## PROBLEM TO WORK ON
Set down each line of the data exactly, but not the pictures.

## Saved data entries
__________

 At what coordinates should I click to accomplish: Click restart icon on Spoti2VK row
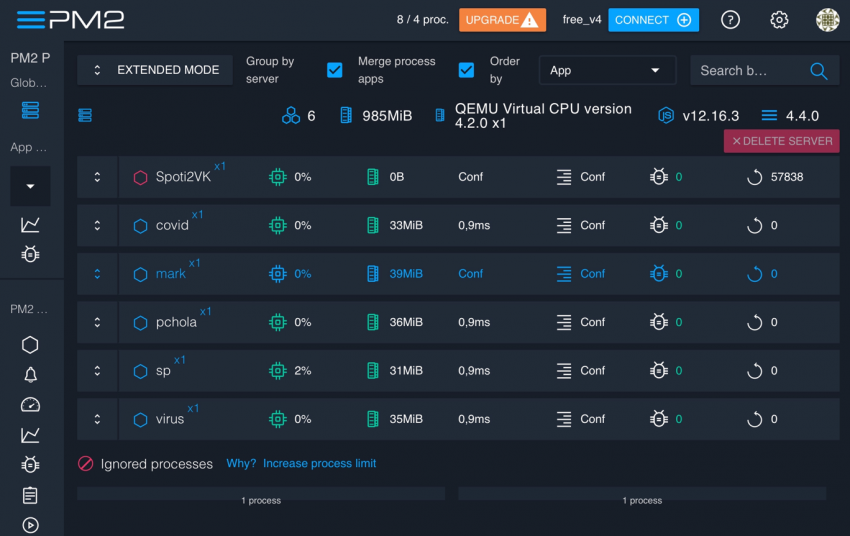(x=755, y=177)
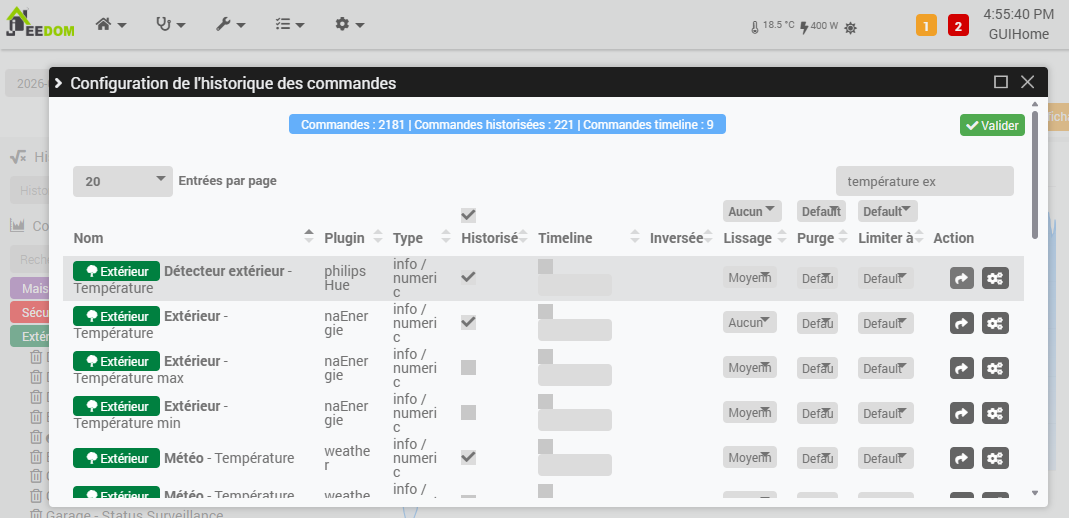Open Lissage header Aucun dropdown
This screenshot has width=1069, height=518.
point(752,211)
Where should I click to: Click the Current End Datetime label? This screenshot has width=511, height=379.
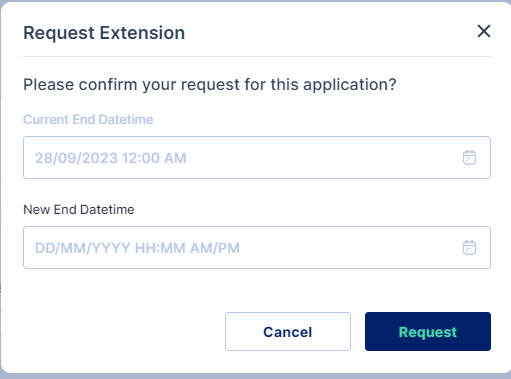pos(88,119)
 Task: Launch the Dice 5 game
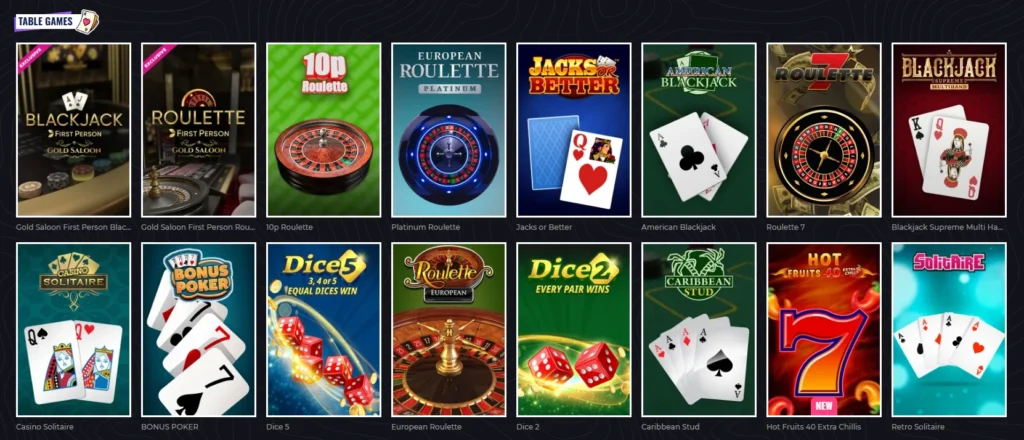pos(323,330)
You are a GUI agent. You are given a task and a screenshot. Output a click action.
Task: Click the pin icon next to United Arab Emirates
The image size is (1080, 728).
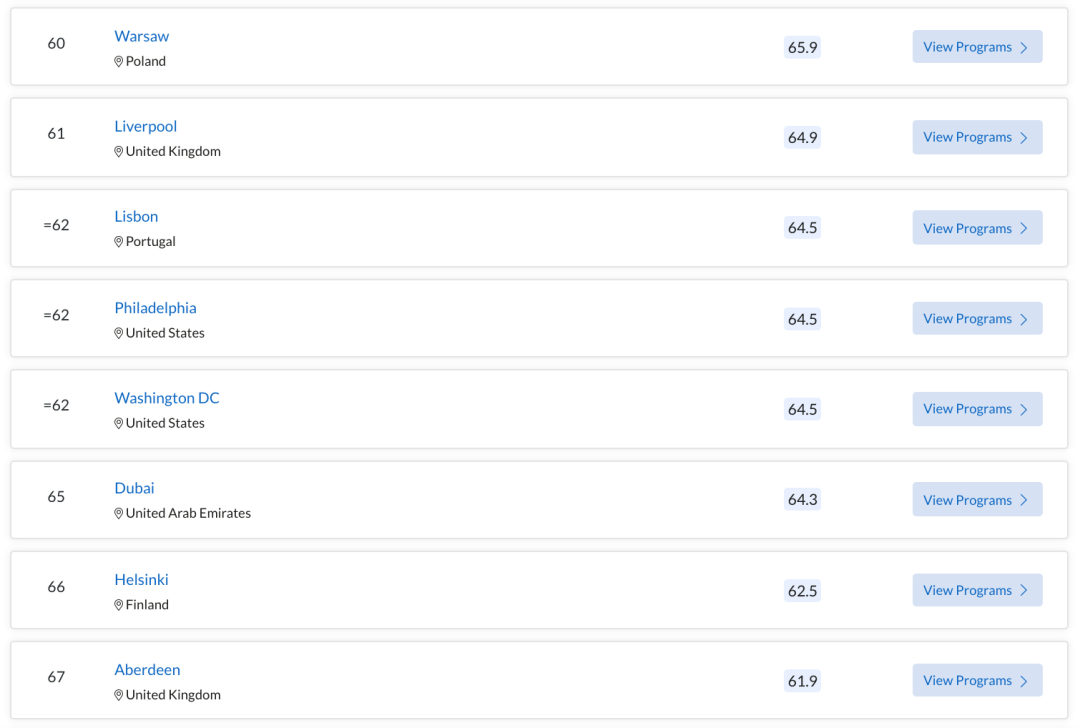(x=118, y=513)
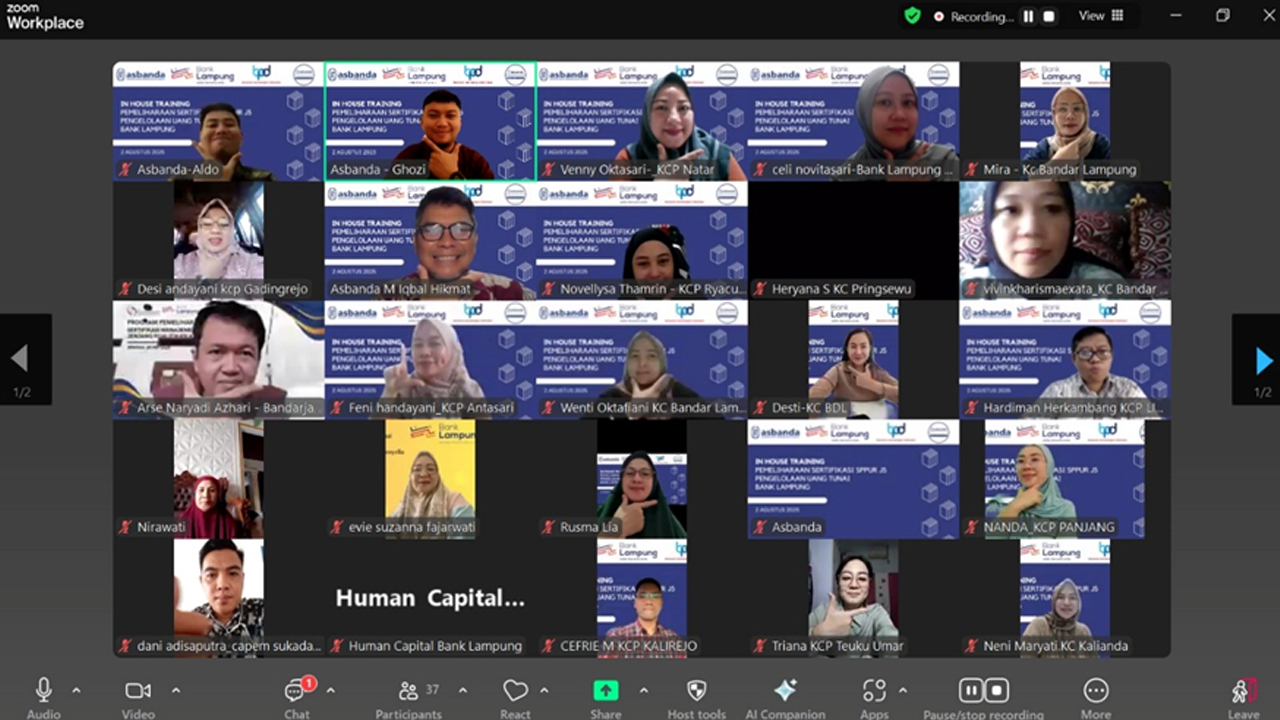The image size is (1280, 720).
Task: Expand Share options caret
Action: 643,690
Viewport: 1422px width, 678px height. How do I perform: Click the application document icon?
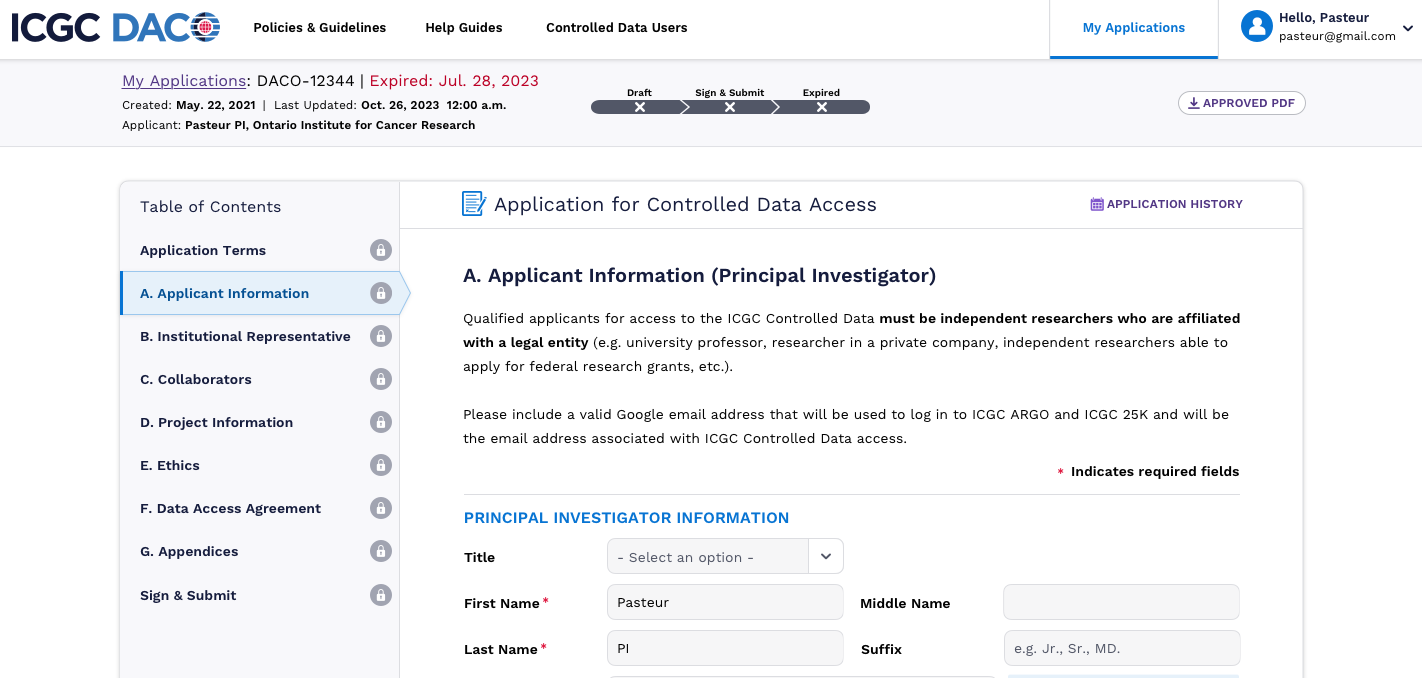(x=473, y=204)
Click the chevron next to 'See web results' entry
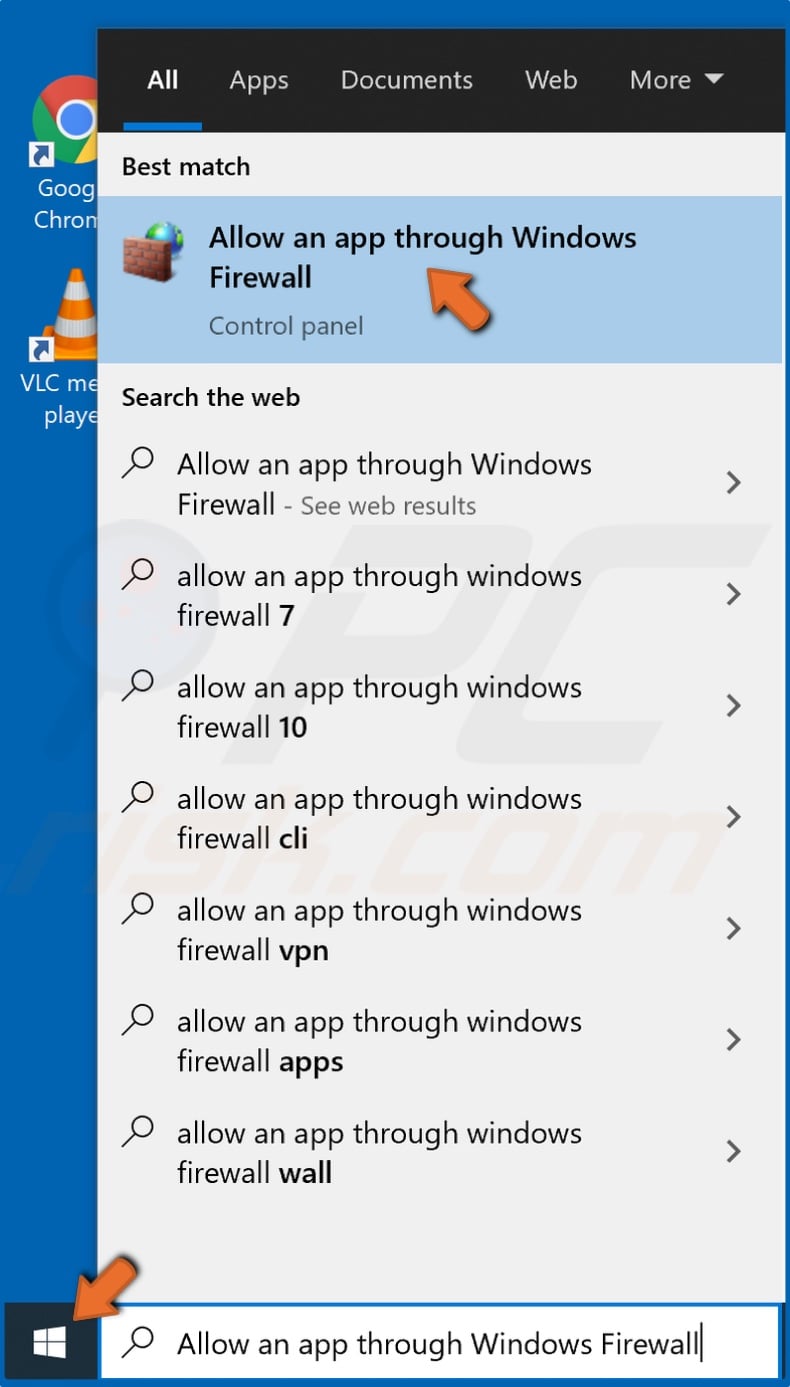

__________

## WRITTEN ANSWER
 At what coordinates should I click to accomplish: Click restart icon on Spoti2VK row
(x=755, y=177)
Open Lissage header Aucun dropdown
This screenshot has width=1069, height=518.
point(752,211)
Where should I click to: Click the Current End Datetime label? This screenshot has width=511, height=379.
pos(88,119)
 Task: Launch the Dice 5 game
pos(323,330)
You are a GUI agent. You are given a task and a screenshot. Output a click action.
Task: Click the pin icon next to United Arab Emirates
The image size is (1080, 728).
(x=118, y=513)
The image size is (1280, 720).
Task: Expand Share options caret
Action: 643,690
Viewport: 1422px width, 678px height. How do I perform: Click the application document icon?
(x=473, y=204)
Click the chevron next to 'See web results' entry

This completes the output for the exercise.